**Data rows:**
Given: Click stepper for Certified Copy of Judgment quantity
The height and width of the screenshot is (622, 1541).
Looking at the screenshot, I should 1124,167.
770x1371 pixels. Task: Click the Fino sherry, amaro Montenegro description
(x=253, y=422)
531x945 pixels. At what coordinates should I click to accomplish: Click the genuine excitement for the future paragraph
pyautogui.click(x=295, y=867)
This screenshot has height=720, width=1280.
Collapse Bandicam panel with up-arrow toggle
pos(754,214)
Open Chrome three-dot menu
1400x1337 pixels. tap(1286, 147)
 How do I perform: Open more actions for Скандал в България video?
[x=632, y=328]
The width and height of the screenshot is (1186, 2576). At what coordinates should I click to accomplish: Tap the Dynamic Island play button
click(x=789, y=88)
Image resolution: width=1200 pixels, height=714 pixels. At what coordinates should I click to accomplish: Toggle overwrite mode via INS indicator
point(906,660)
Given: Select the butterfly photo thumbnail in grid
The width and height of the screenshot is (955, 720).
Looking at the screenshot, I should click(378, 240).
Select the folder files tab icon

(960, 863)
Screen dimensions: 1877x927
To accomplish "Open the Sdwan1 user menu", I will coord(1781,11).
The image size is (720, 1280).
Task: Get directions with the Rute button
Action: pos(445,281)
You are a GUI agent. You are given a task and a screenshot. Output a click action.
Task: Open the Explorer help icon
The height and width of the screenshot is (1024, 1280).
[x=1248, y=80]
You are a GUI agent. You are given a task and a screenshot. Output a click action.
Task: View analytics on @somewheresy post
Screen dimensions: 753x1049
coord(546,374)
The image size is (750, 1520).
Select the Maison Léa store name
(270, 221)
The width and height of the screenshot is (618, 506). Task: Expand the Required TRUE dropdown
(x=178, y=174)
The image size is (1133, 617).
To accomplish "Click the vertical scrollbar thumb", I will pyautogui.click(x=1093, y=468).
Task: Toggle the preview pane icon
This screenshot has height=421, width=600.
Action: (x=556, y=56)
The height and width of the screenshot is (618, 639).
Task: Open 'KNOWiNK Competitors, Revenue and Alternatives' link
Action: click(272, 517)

**What you will do:**
Rewrite every line of the records above as a two-column Markdown table with the headers Row and Line, numbering each row and skipping blank lines.

**Solution to this task:**
| Row | Line |
|---|---|
| 1 | Given: Click stepper for Certified Copy of Judgment quantity |
| 2 | The height and width of the screenshot is (622, 1541). |
| 3 | Looking at the screenshot, I should 1124,167. |
| 4 | 770x1371 pixels. Task: Click the Fino sherry, amaro Montenegro description |
| 5 | (x=253, y=422) |
| 6 | 531x945 pixels. At what coordinates should I click to accomplish: Click the genuine excitement for the future paragraph |
| 7 | pyautogui.click(x=295, y=867) |
| 8 | This screenshot has height=720, width=1280. |
| 9 | Collapse Bandicam panel with up-arrow toggle |
| 10 | pos(754,214) |
| 11 | Open Chrome three-dot menu |
| 12 | 1400x1337 pixels. tap(1286, 147) |
| 13 |  How do I perform: Open more actions for Скандал в България video? |
| 14 | [x=632, y=328] |
| 15 | The width and height of the screenshot is (1186, 2576). At what coordinates should I click to accomplish: Tap the Dynamic Island play button |
| 16 | click(x=789, y=88) |
| 17 | Image resolution: width=1200 pixels, height=714 pixels. At what coordinates should I click to accomplish: Toggle overwrite mode via INS indicator |
| 18 | point(906,660) |
| 19 | Given: Select the butterfly photo thumbnail in grid |
| 20 | The width and height of the screenshot is (955, 720). |
| 21 | Looking at the screenshot, I should click(378, 240). |
| 22 | Select the folder files tab icon |
| 23 | (960, 863) |
| 24 | Screen dimensions: 1877x927 |
| 25 | To accomplish "Open the Sdwan1 user menu", I will coord(1781,11). |
| 26 | The image size is (720, 1280). |
| 27 | Task: Get directions with the Rute button |
| 28 | Action: pos(445,281) |
| 29 | You are a GUI agent. You are given a task and a screenshot. Output a click action. |
| 30 | Task: Open the Explorer help icon |
| 31 | The height and width of the screenshot is (1024, 1280). |
| 32 | [x=1248, y=80] |
| 33 | You are a GUI agent. You are given a task and a screenshot. Output a click action. |
| 34 | Task: View analytics on @somewheresy post |
| 35 | Screen dimensions: 753x1049 |
| 36 | coord(546,374) |
| 37 | The image size is (750, 1520). |
| 38 | Select the Maison Léa store name |
| 39 | (270, 221) |
| 40 | The width and height of the screenshot is (618, 506). Task: Expand the Required TRUE dropdown |
| 41 | (x=178, y=174) |
| 42 | The image size is (1133, 617). |
| 43 | To accomplish "Click the vertical scrollbar thumb", I will pyautogui.click(x=1093, y=468). |
| 44 | Task: Toggle the preview pane icon |
| 45 | This screenshot has height=421, width=600. |
| 46 | Action: (x=556, y=56) |
| 47 | The height and width of the screenshot is (618, 639). |
| 48 | Task: Open 'KNOWiNK Competitors, Revenue and Alternatives' link |
| 49 | Action: click(272, 517) |